Demonstrates the types of plot you can make with GetDist and how to make them. You can also run this notebook online.

In [1]:
# Show plots inline, and load main getdist plot module and samples class
%matplotlib inline
%config InlineBackend.figure_format = 'retina'
import os
import sys

sys.path.insert(0, os.path.realpath(os.path.join(os.getcwd(), "..")))
import getdist
import IPython
import matplotlib
import matplotlib.pyplot as plt
from getdist import MCSamples, plots

print("GetDist Version: %s, Matplotlib version: %s" % (getdist.__version__, matplotlib.__version__))
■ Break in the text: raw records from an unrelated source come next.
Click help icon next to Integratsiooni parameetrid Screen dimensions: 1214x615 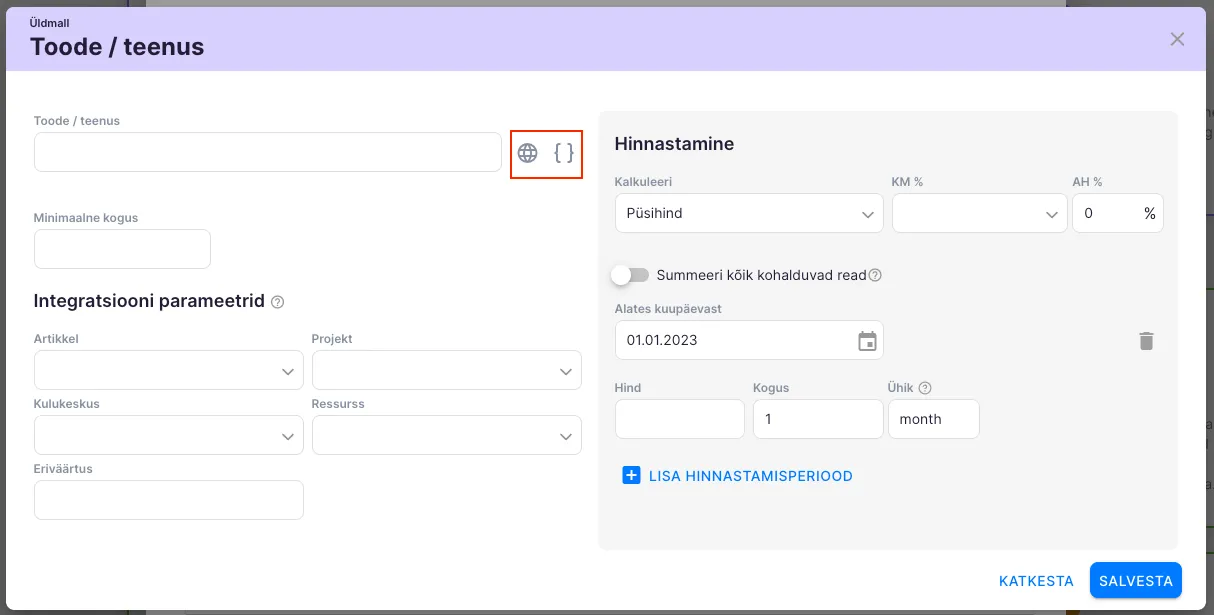point(278,302)
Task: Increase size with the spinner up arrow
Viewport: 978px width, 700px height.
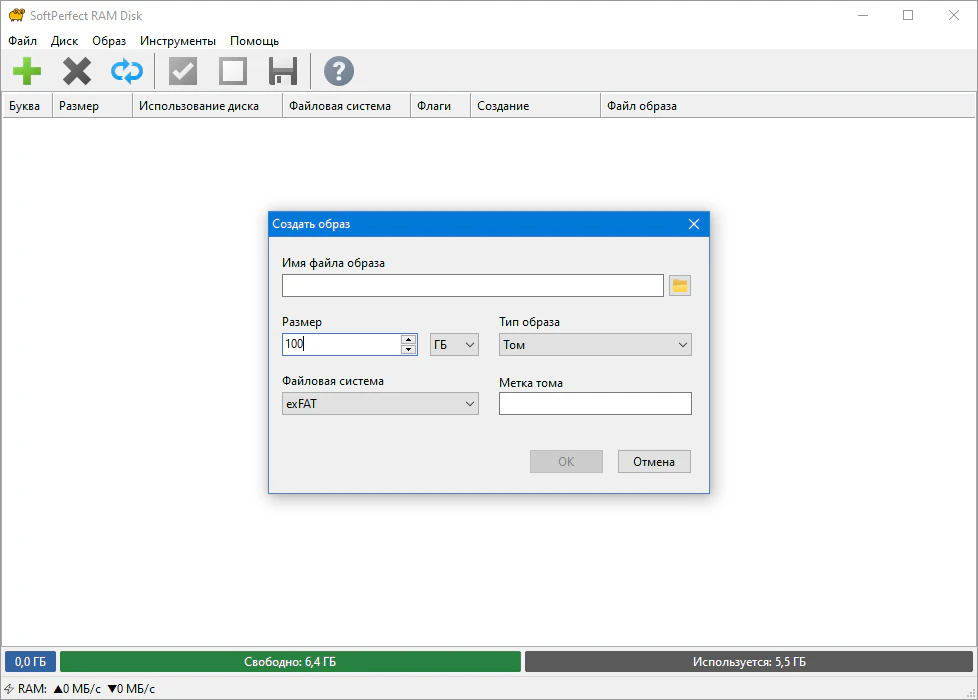Action: pyautogui.click(x=408, y=339)
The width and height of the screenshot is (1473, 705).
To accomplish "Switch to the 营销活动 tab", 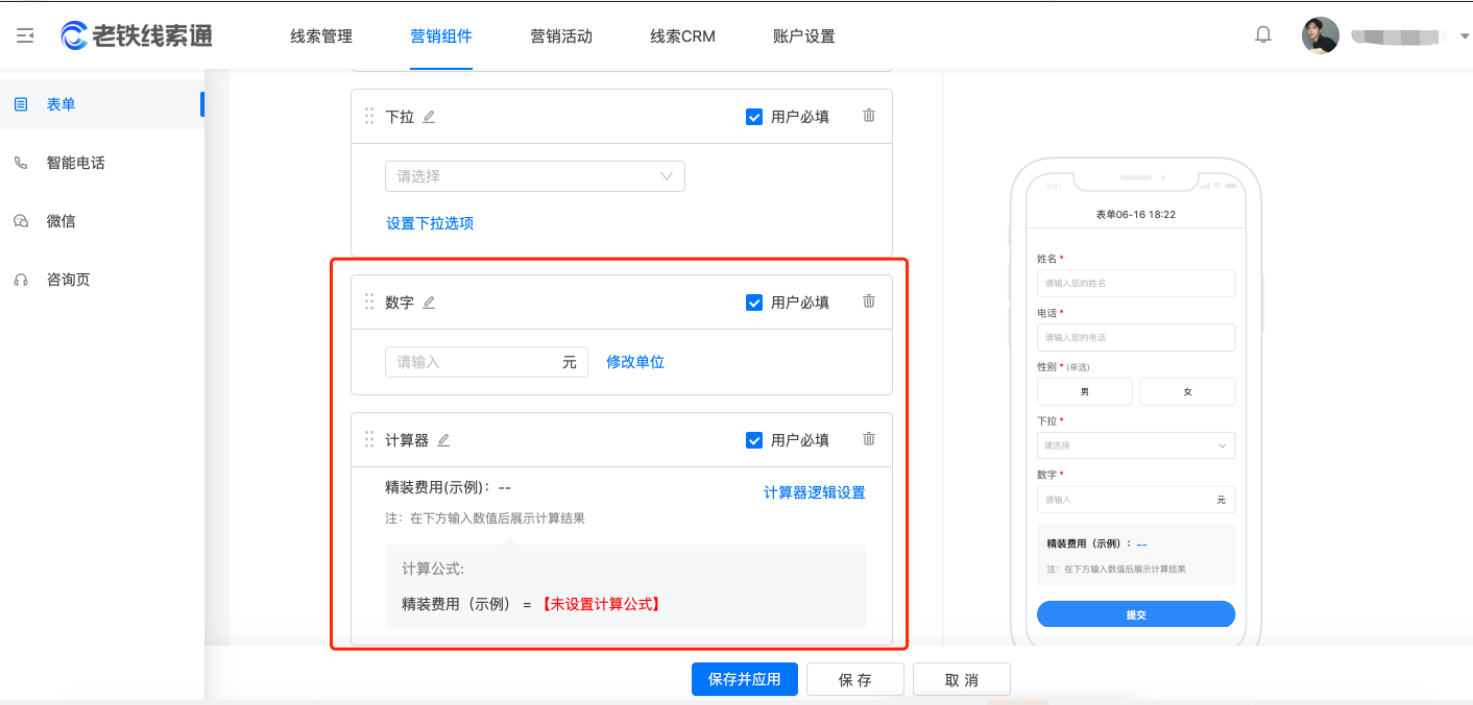I will tap(560, 36).
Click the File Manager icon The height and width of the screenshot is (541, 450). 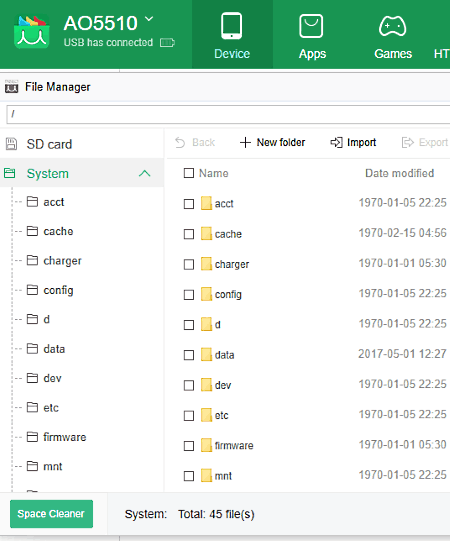pyautogui.click(x=11, y=87)
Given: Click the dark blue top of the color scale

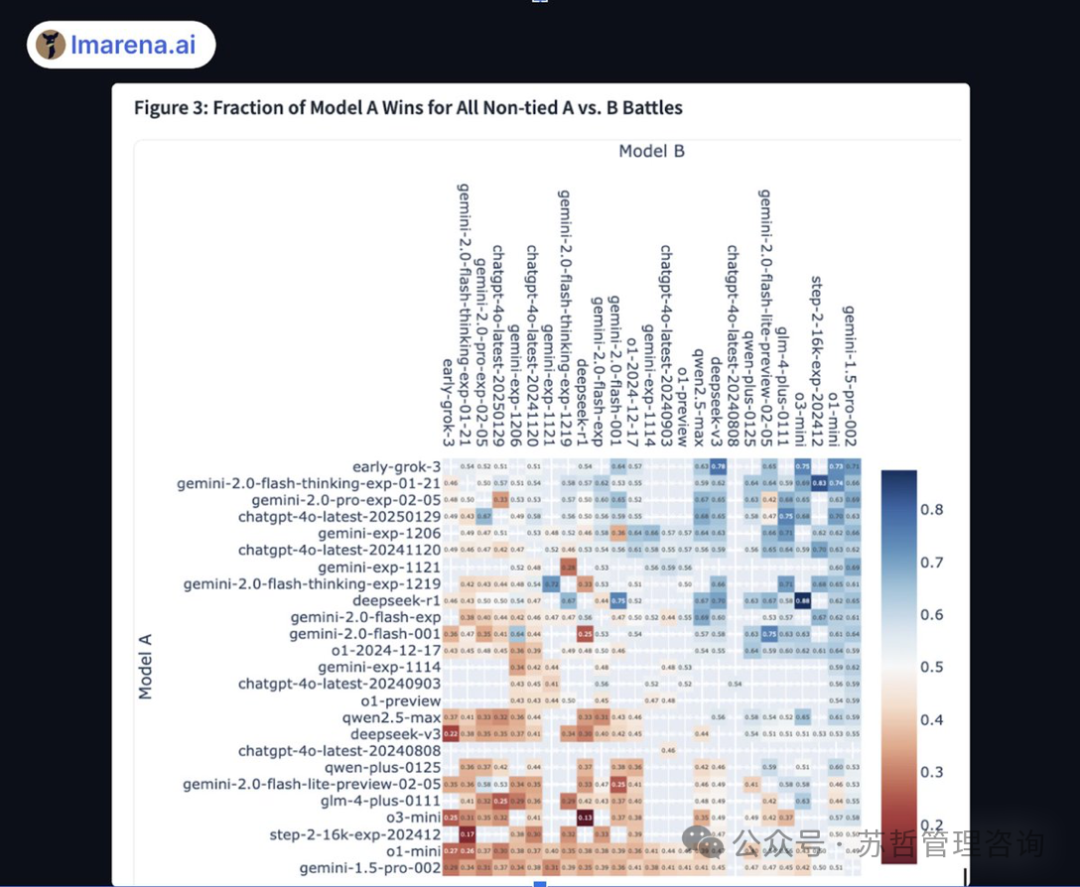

GetDist Version: 1.7.2, Matplotlib version: 3.10.3
In [2]:
# use this here *after* the above (instead of matplotlib inline) to use interactive plots
# %matplotlib notebook
In [3]:
# Get some random samples for demonstration:
# make random covariance, then independent samples from Gaussian
import numpy as np

ndim = 4
nsamp = 10000
random_state = np.random.default_rng(10)  # seed random generator
A = random_state.random((ndim, ndim))
cov = np.dot(A, A.T)
samps = random_state.multivariate_normal([0] * ndim, cov, size=nsamp)
A = random_state.random((ndim, ndim))
cov = np.dot(A, A.T)
samps2 = random_state.multivariate_normal([0] * ndim, cov, size=nsamp)
In [4]:
# Get the getdist MCSamples objects for the samples, specifying same parameter
# names and labels; if not specified weights are assumed to all be unity
names = ["x%s" % i for i in range(ndim)]
labels = ["x_%s" % i for i in range(ndim)]
samples = MCSamples(samples=samps, names=names, labels=labels)
samples2 = MCSamples(samples=samps2, names=names, labels=labels, label="Second set")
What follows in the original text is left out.